Stored data entries
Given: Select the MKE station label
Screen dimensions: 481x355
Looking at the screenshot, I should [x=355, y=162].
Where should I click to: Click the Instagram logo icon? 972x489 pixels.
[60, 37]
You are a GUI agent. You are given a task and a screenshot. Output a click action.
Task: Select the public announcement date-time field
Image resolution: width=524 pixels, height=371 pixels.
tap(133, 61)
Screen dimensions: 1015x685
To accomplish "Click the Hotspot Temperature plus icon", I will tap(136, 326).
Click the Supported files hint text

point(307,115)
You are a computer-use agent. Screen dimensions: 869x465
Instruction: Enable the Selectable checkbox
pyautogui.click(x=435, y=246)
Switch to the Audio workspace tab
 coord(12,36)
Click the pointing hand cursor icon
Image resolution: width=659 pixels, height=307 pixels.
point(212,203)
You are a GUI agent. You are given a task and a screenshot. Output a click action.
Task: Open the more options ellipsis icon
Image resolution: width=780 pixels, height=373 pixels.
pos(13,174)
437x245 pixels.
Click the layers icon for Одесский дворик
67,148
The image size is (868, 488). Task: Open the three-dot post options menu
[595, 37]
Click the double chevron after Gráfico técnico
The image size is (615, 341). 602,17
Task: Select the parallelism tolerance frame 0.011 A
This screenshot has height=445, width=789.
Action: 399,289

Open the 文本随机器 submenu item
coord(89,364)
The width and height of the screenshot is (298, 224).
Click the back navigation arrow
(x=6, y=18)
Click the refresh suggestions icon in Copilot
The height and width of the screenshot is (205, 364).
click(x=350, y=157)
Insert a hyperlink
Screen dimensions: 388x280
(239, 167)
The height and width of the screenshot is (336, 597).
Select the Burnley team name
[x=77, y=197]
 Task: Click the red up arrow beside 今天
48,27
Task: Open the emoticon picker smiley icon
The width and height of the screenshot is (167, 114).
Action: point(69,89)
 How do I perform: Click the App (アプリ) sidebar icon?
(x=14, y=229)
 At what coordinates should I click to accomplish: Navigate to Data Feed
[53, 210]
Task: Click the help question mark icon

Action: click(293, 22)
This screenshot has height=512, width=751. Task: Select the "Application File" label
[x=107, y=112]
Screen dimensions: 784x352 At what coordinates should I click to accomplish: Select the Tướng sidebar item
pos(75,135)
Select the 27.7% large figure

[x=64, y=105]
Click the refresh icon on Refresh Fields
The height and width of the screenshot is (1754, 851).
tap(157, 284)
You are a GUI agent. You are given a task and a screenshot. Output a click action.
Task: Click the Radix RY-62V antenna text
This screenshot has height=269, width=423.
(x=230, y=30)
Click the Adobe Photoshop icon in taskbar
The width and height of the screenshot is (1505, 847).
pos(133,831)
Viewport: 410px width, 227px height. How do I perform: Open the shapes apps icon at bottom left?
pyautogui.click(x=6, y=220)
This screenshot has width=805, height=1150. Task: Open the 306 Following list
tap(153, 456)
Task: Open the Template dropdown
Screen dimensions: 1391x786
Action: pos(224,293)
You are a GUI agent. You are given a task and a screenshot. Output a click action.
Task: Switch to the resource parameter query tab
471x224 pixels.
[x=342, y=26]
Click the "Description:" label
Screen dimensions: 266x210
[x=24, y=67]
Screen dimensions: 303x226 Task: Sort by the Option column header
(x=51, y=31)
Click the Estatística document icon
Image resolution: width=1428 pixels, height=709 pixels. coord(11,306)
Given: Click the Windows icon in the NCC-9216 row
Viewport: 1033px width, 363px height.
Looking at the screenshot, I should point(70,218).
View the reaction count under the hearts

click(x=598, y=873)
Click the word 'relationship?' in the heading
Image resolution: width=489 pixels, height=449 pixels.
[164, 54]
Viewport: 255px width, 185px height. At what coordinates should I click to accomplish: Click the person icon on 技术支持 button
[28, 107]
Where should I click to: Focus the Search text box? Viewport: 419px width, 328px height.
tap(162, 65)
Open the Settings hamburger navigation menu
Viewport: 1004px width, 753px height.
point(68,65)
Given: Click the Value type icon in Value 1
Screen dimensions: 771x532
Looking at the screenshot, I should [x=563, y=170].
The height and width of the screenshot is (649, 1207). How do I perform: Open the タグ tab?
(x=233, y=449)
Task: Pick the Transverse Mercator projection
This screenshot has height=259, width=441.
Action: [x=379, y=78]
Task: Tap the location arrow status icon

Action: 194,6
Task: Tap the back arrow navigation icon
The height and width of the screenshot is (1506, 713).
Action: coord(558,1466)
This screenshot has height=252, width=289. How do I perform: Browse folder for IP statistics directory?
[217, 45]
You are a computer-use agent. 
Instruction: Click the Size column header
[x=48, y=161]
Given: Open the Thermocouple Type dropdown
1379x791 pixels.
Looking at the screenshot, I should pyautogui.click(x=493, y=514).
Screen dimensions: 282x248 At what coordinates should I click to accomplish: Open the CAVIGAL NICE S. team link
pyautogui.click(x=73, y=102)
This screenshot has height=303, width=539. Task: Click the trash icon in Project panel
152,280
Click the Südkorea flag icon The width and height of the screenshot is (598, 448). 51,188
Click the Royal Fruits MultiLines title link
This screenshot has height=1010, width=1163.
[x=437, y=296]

**WHAT IS NEEDED**
Lines from the one containing "Click the Südkorea" through the last line of the data above are the only output wanted; restate them exactly.

**EXERCISE ANSWER**
Click the Südkorea flag icon The width and height of the screenshot is (598, 448). 51,188
Click the Royal Fruits MultiLines title link
This screenshot has height=1010, width=1163.
[x=437, y=296]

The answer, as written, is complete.